▶ **AIM OF THE EXERCISE**: Update the rows below by replacing every occurrence of "icon" with "button", leaving all other text unchanged. Omit the pictures from your answer.

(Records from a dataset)
-- -- --

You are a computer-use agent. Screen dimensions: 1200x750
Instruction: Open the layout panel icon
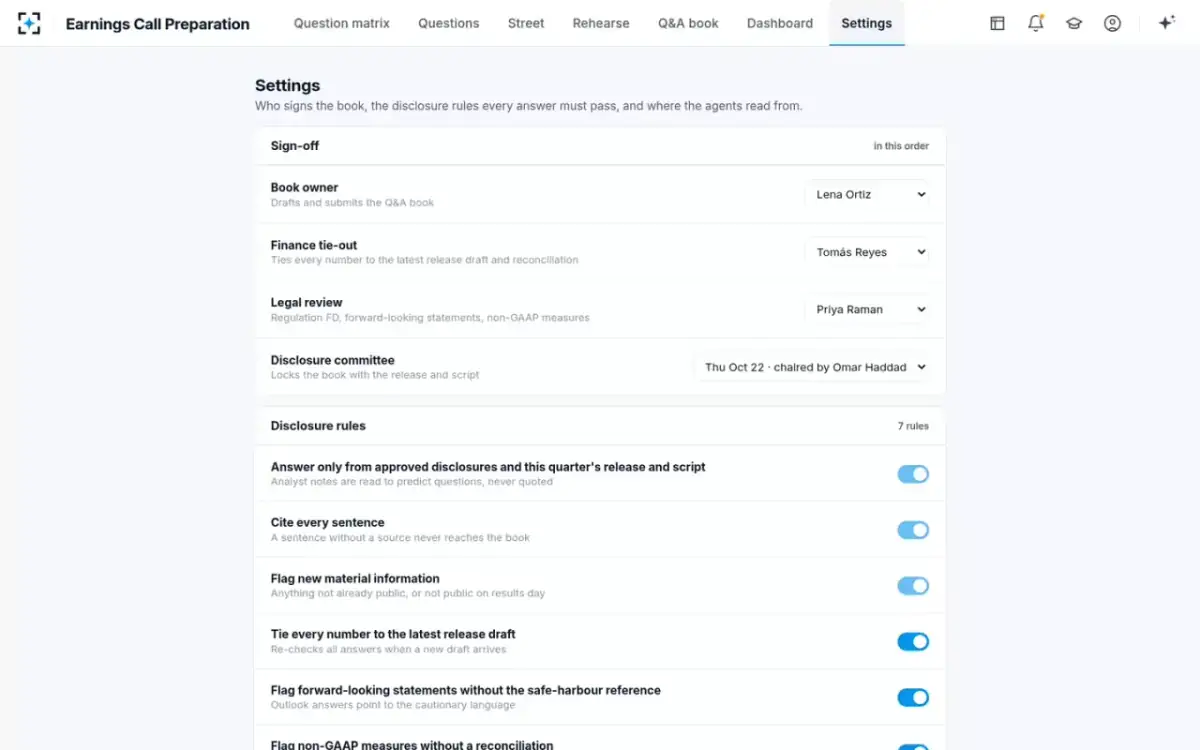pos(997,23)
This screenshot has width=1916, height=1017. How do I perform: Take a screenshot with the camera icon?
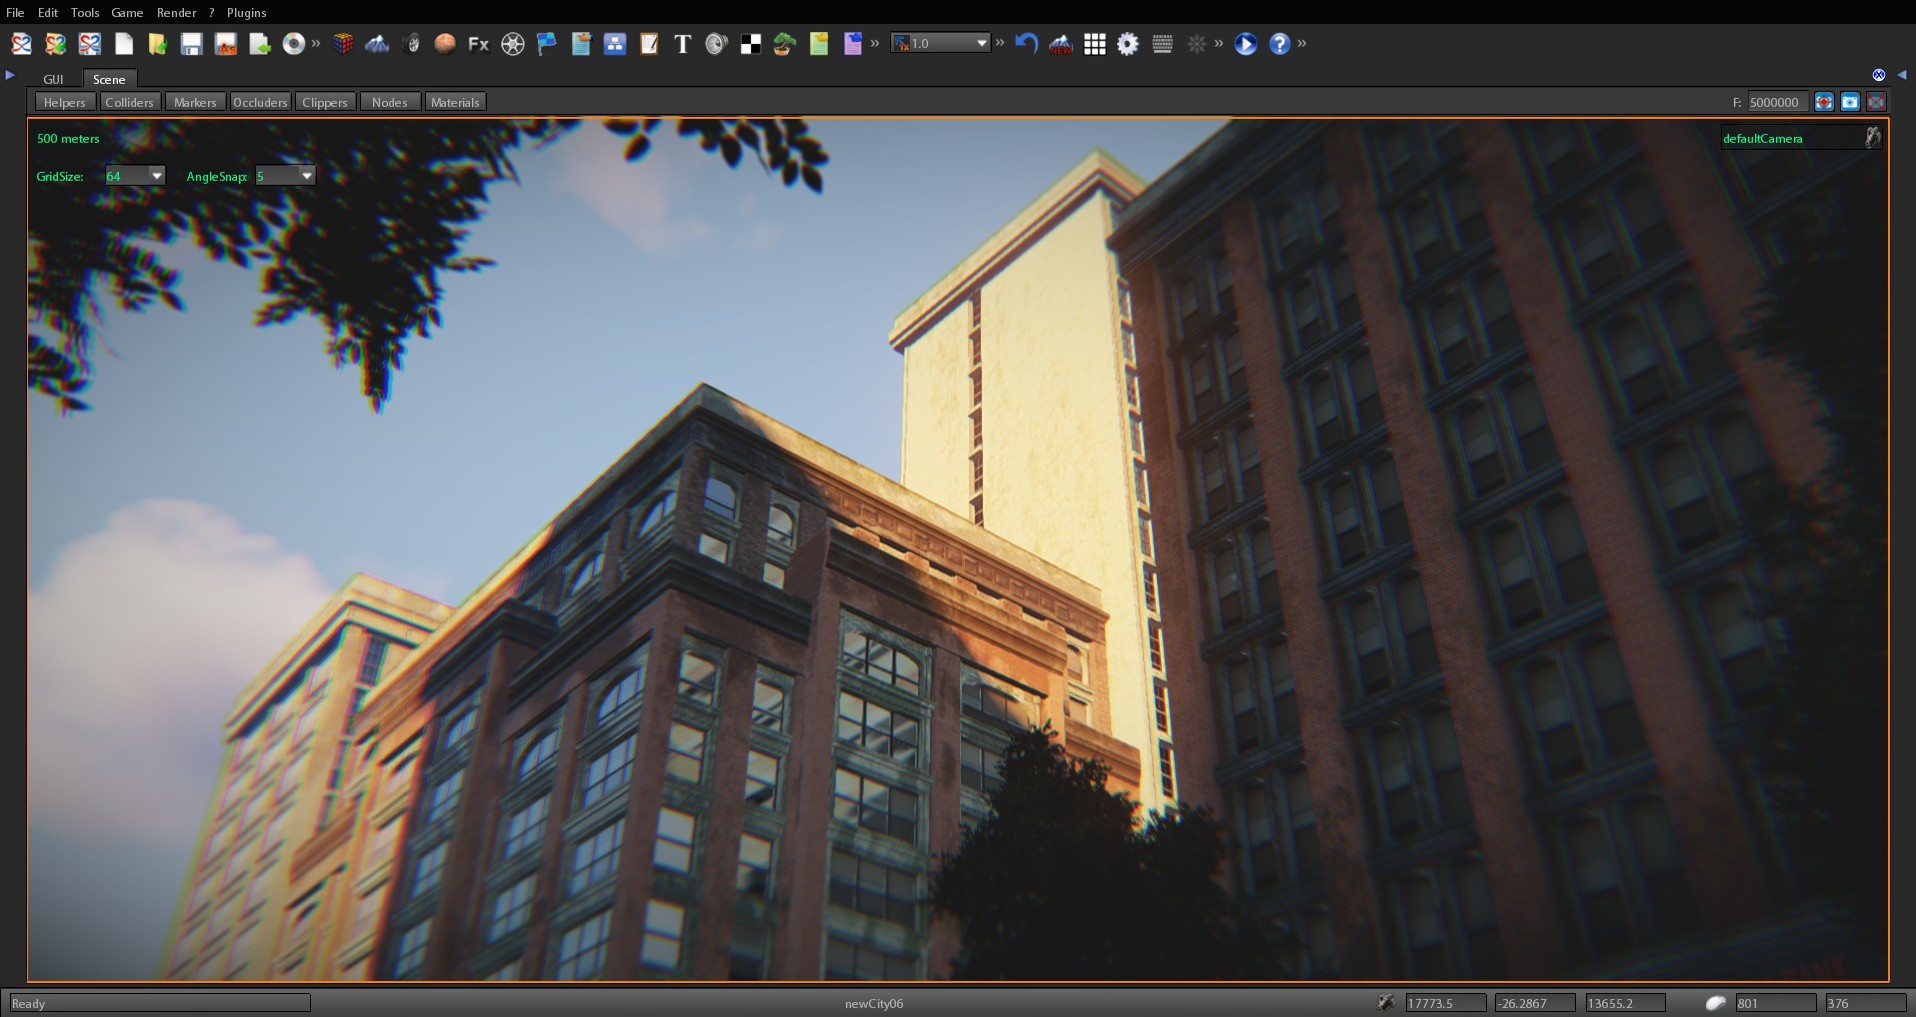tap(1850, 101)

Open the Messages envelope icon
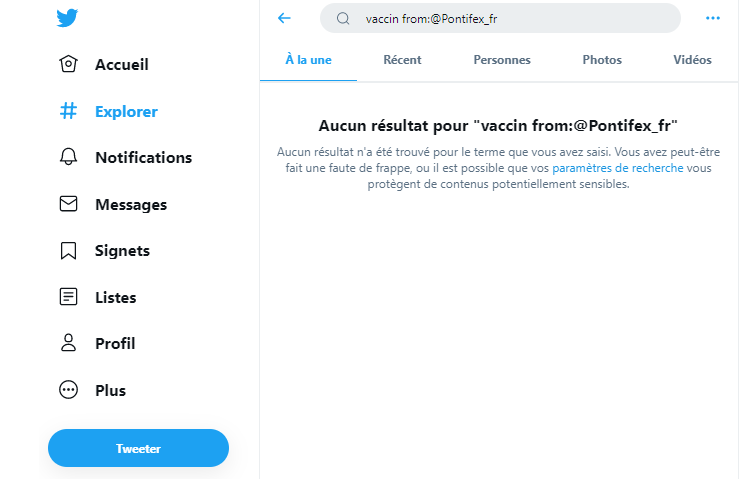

-- -- --

▶ **RESPONSE TO THE TASK**:
You are a computer-use agent. Screen dimensions: 1200x750
Instruction: Open the layout panel button
pos(997,23)
This screenshot has width=1916, height=1017. How do I perform: Take a screenshot with the camera button?
tap(1850, 101)

Open the Messages envelope button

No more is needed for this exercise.